Finland has won gold again – get used to it.
Led by superstar 2016 draft prospect Jesse Puljujarvi, the Finns dusted off archrival Sweden in the final of the World Under-18 Championship in North Dakota on Sunday. Puljujarvi scored a hat trick in the 6-1 demolition, while the home-side Americans earned bronze with a 10-3 walloping of a disorganized Canadian squad.
Quite simply, it’s an all-around effort. Coaching has been strong, there is depth in goaltending and the caliber of high-end players has risen considerably.
Thanks to Puljujarvi and fellow right winger Patrik Laine (who is still competing in the Finnish League championship final with Tappara), the small nation will enjoy its best NHL draft ever in 2016. There is a great likelihood that the two big scorers will go directly after consensus No. 1 pick Auston Matthews, while defenseman Olli Juolevi of OHL London is also slated to go in the top-10. Finland has never produced three top-10 picks in the same draft and only one – Florida’s Aleksander Barkov – has ever gone second overall.
The best news for Finland? This does not seem like a blip. While Barkov and other youngsters such as Colorado’s Mikko Rantanen and Buffalo’s Rasmus Ristolainen already have their NHL careers underway, there’s more to come. Carolina has a roster spot open for world junior standout Sebastian Aho next year, while the 2017 NHL draft promises more talent from the nation.

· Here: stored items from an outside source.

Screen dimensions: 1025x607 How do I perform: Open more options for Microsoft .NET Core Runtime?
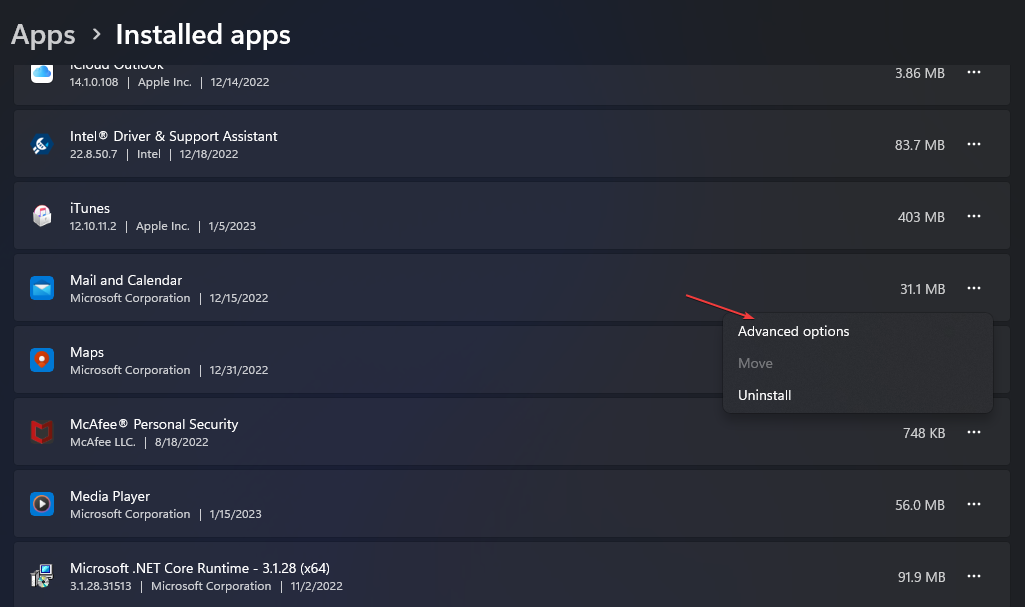click(973, 577)
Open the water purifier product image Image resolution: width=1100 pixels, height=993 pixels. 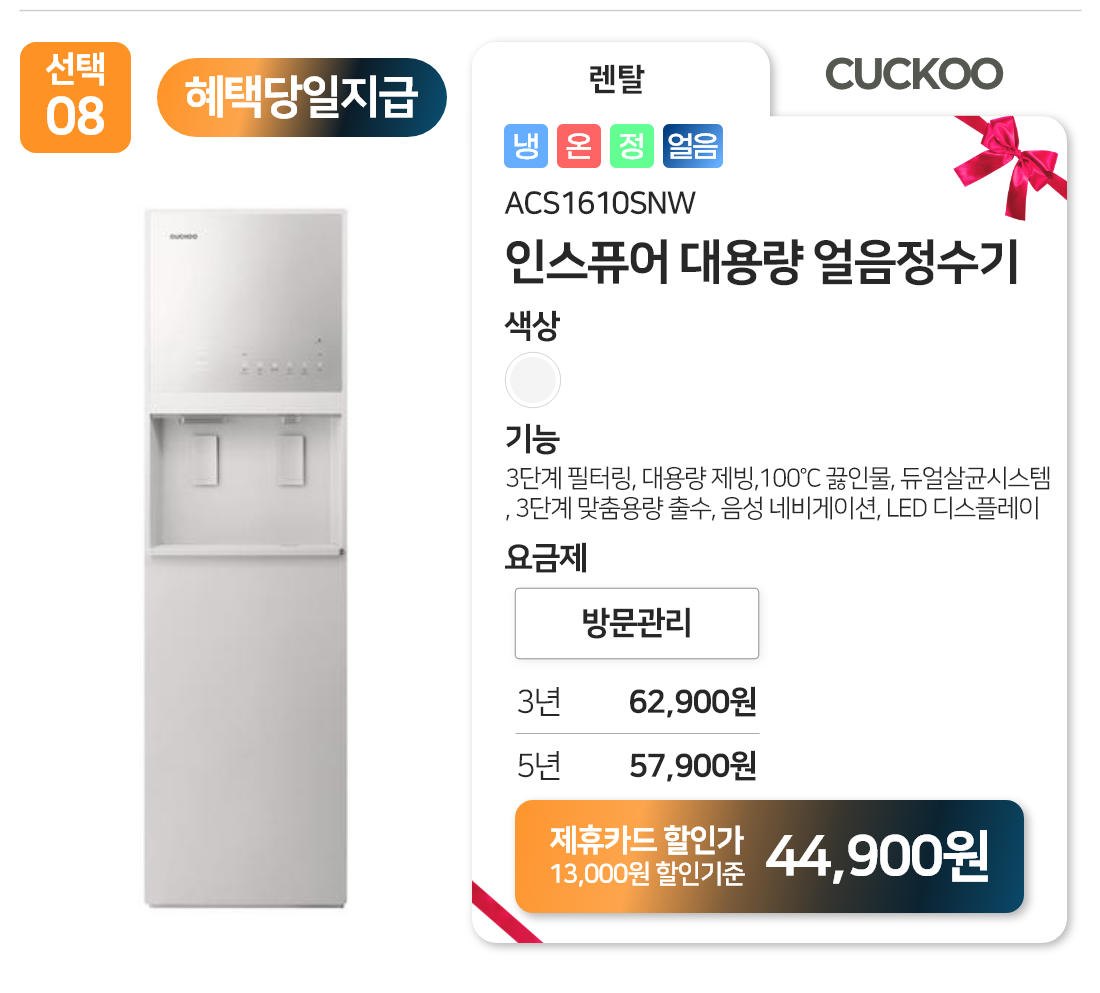pyautogui.click(x=246, y=558)
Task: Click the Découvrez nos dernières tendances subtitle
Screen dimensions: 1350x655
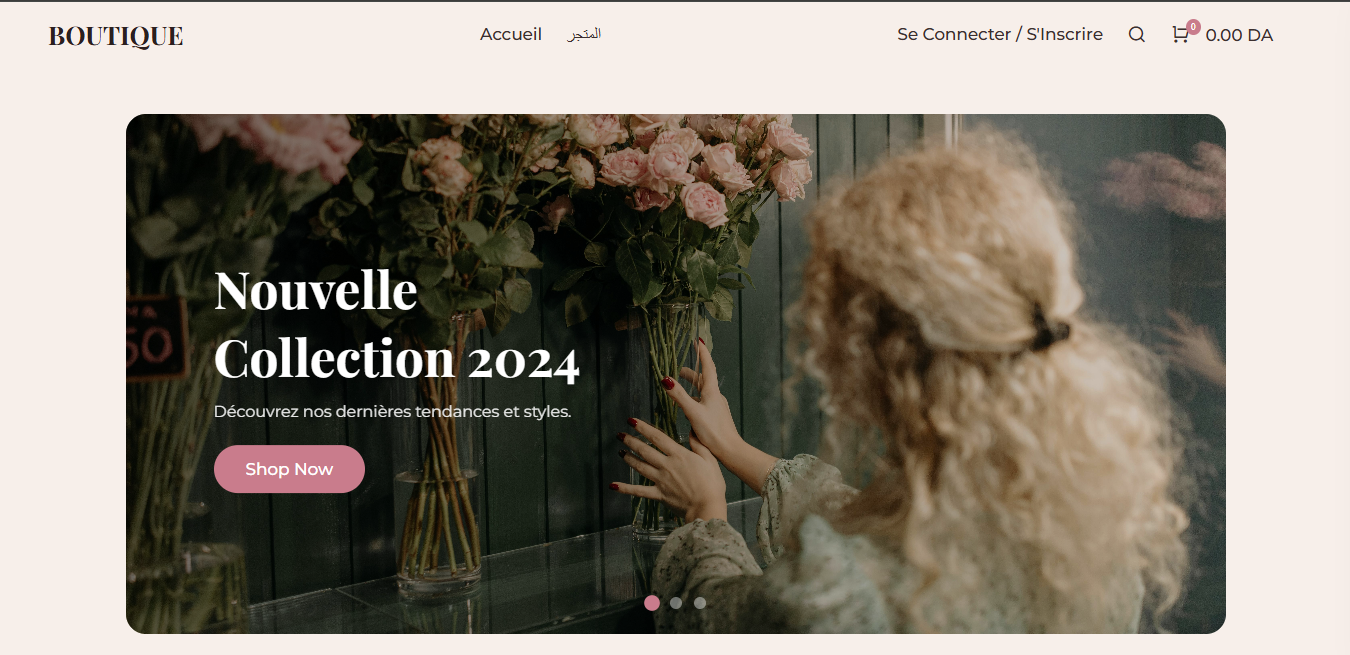Action: 392,411
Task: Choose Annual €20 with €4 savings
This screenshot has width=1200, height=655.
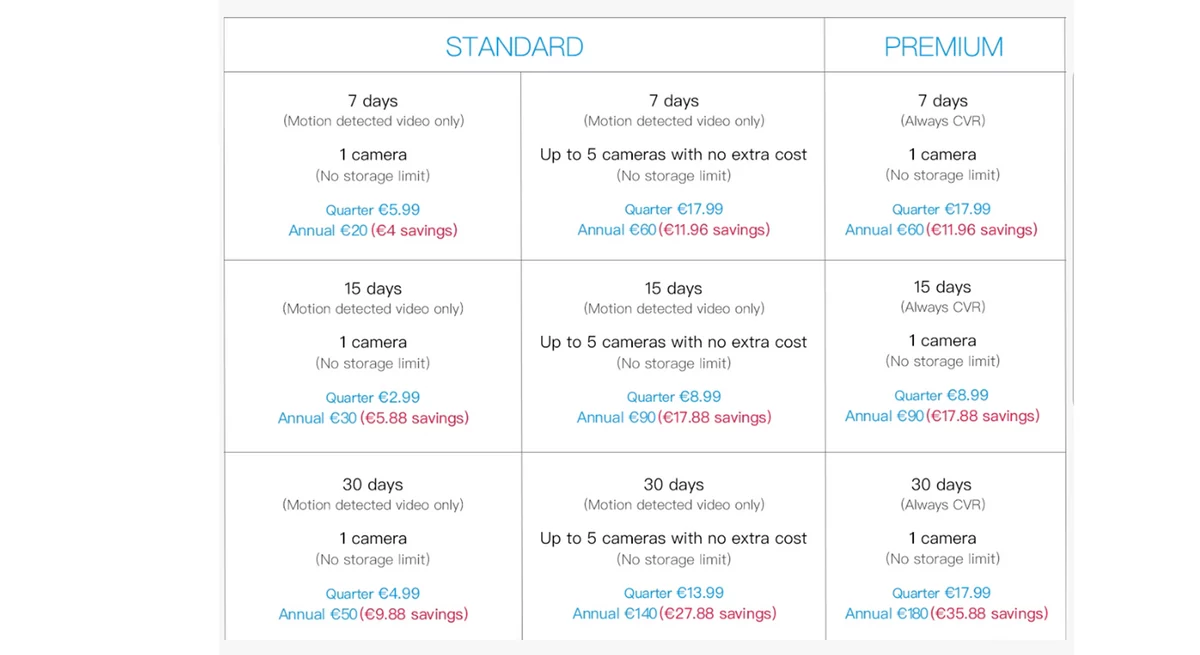Action: point(373,230)
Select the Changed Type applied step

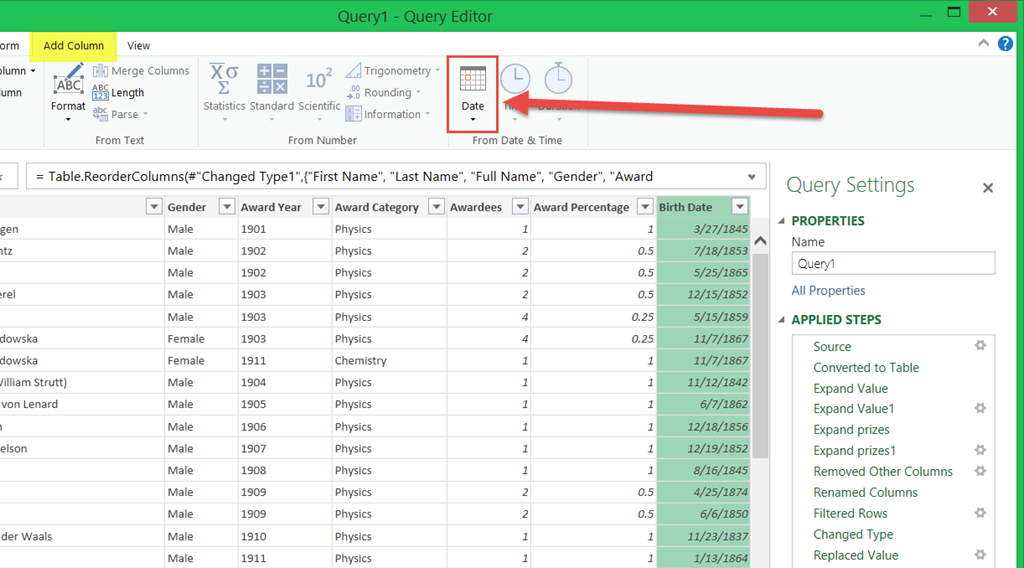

Left winger Eeli Tolvanen, for example, led the under-18 squad with seven goals and nine points in seven games. He had a fantastic season with USHL Sioux City and is expected to be highly coveted when the CHL Import Draft comes along this summer. Tolvanen’s linemate at the under-18s, Kristian Vesalainen, is also a potential top-10 pick next year. He had six points in North Dakota and boasts excellent size. Then there’s defenseman Juuso Valimaki, who captained the team to gold and already has one strong season with WHL Tri-City behind him.
And while the Finns may not have the breadth of Canada or the U.S., they also don’t seem to need it. Finland produces an incredible number of hockey talents for a population of 5.5 million and while the overall pool may not be the large, it’s big enough to fill out a roster that can thrive at the junior levels.
If anything, the challenge helps the teams out. While Canada and Russia have often gone with “veteran” lineups at the world juniors, Finland is forced to bring younger players. Far from just filling out the roster, some of these youngsters end up being game-changers. Puljujarvi, Laine and Juolevi were all world junior all-stars this year, for example, with Puljujarvi the MVP of the whole tournament. Next year, players such as Vesalainen could be going for a second under-18 gold in a row.
The big international question now is whether Laine and Puljujarvi will be available for next year’s world juniors in Montreal. They might be too busy playing in the NHL at the time, but if Finland gets their services, you’re looking at the favorites right there. It’s time to greet your new Finnish overlords, folks.